_REQUIRED ACTION_
Print exactly the lines from the one containing "Viewport: 453px width, 806px height." through the last line of the records below, both included, and nothing else; omit any pictures.

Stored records
----
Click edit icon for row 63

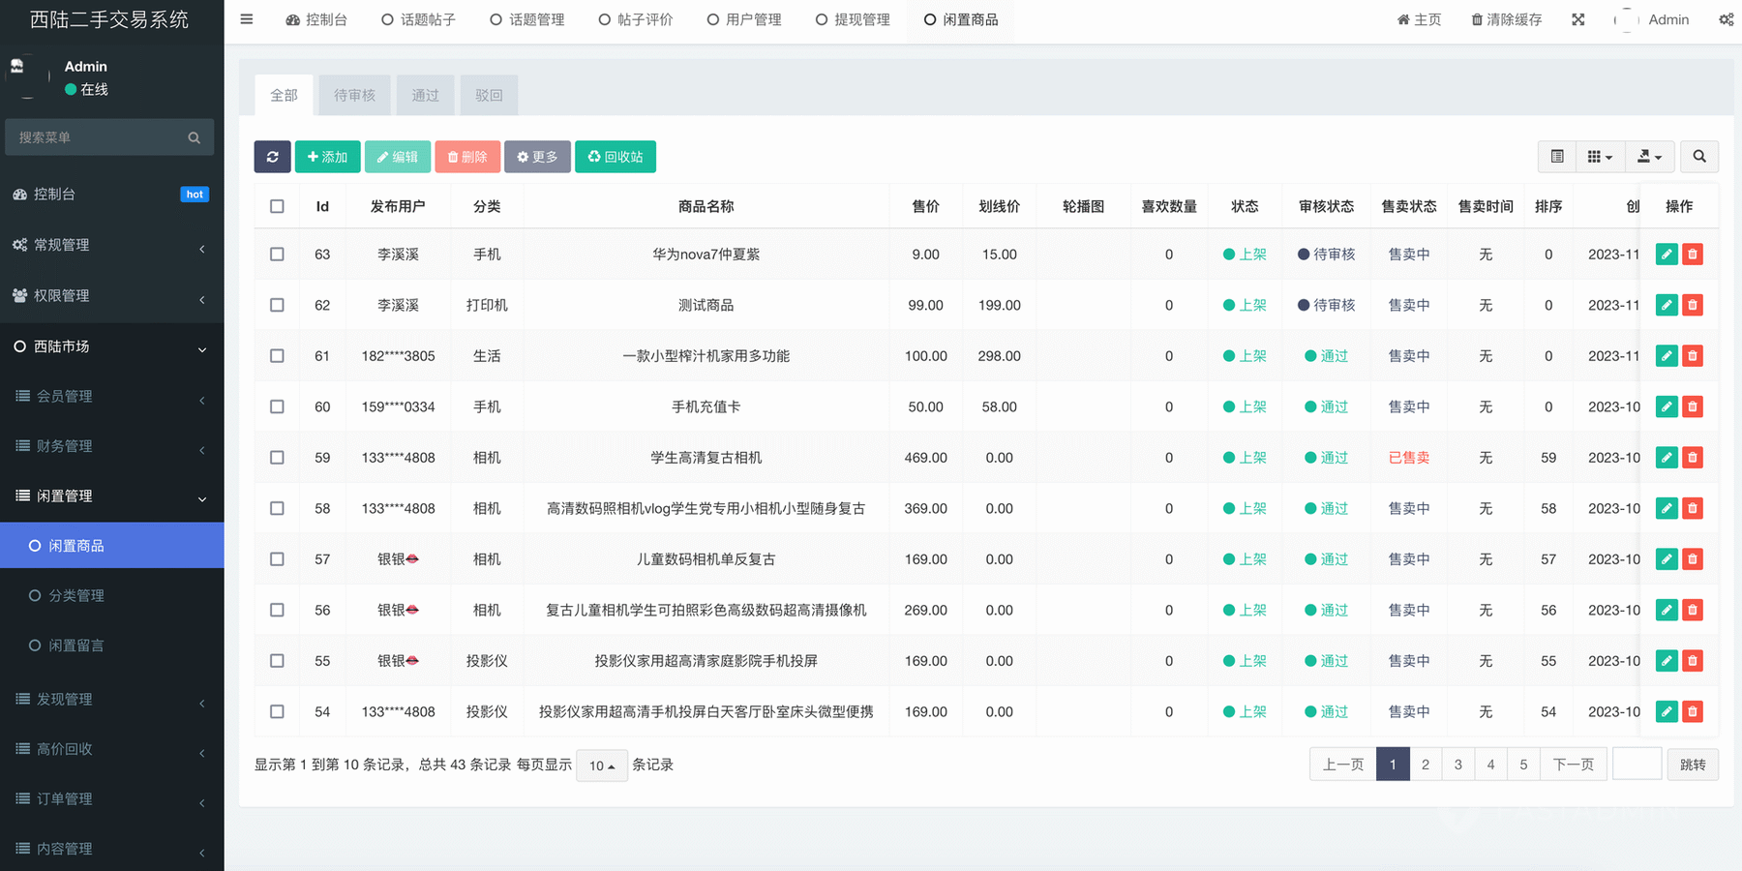pos(1666,255)
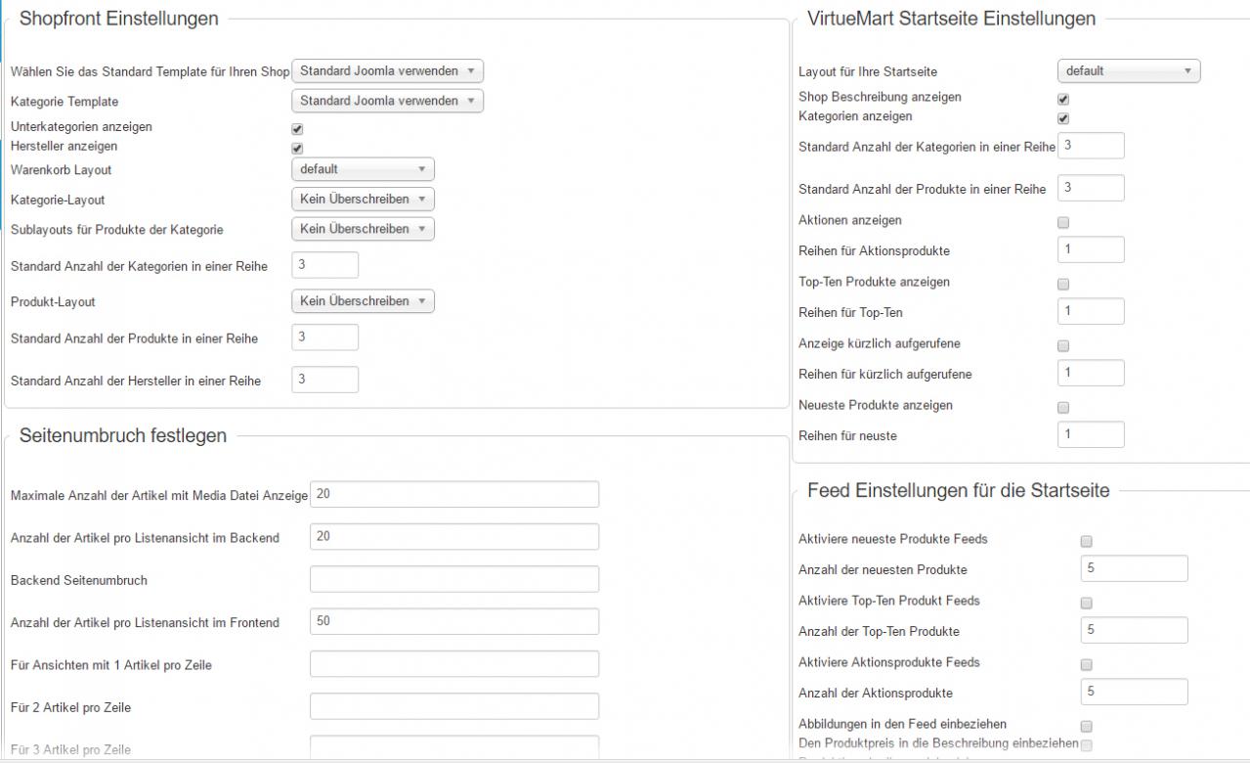Click Standard Anzahl der Hersteller field
The width and height of the screenshot is (1250, 763).
[x=324, y=380]
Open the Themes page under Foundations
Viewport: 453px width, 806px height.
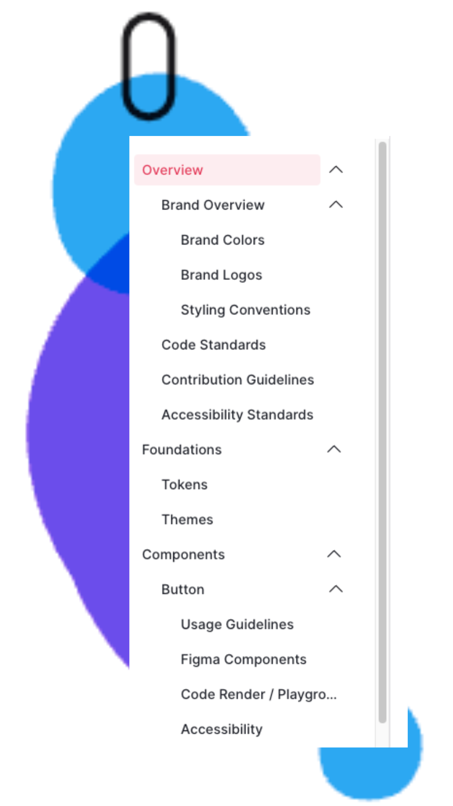[187, 519]
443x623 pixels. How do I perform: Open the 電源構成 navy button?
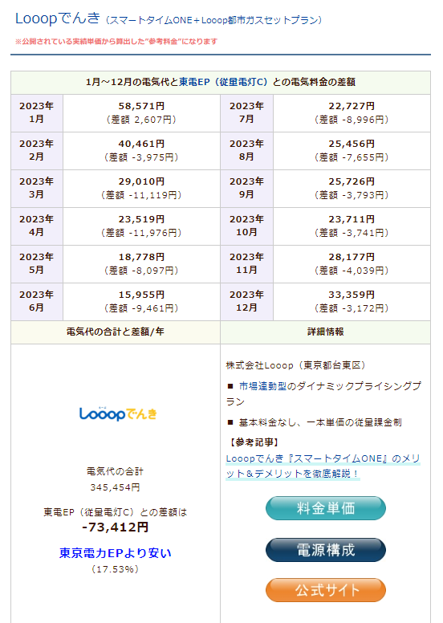[x=325, y=550]
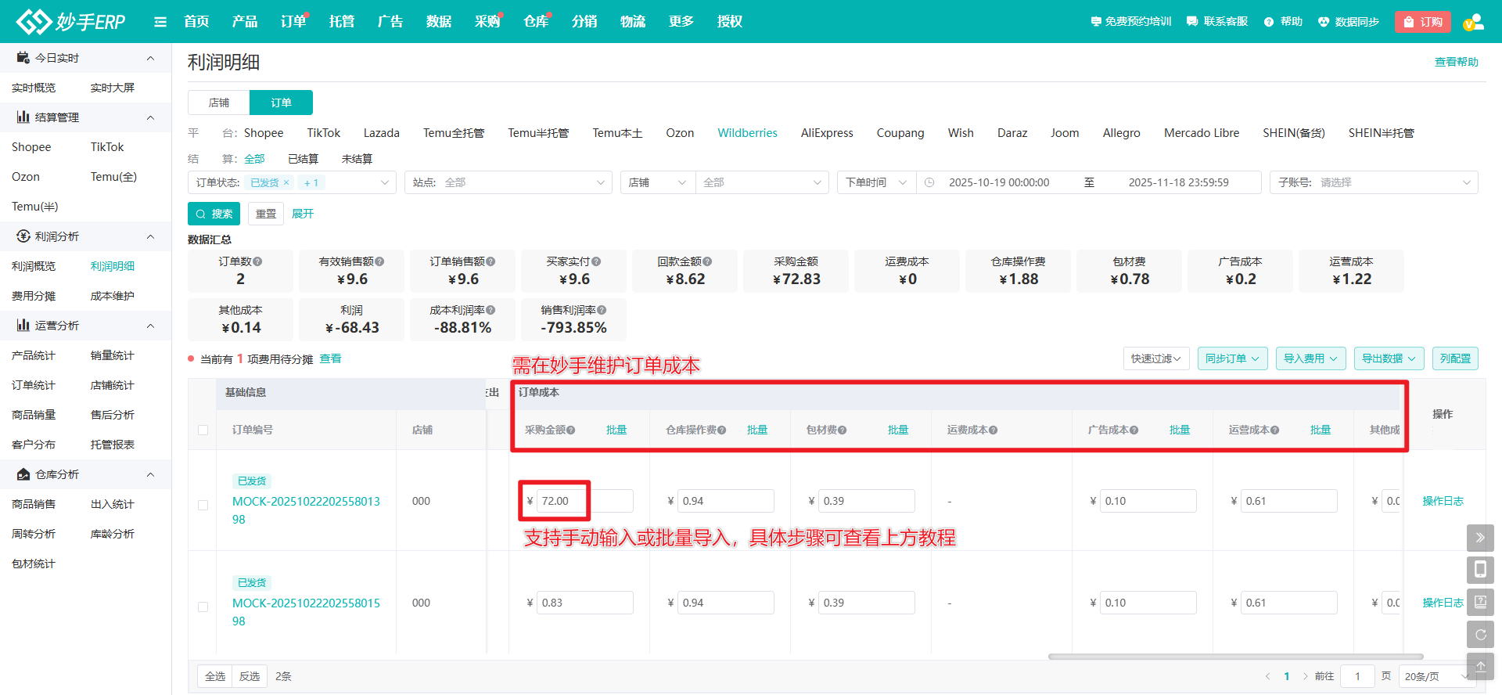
----
_YOUR SOLUTION_
Viewport: 453px width, 806px height.
[187, 519]
443x623 pixels. How do I perform: Open the 電源構成 navy button?
[x=325, y=550]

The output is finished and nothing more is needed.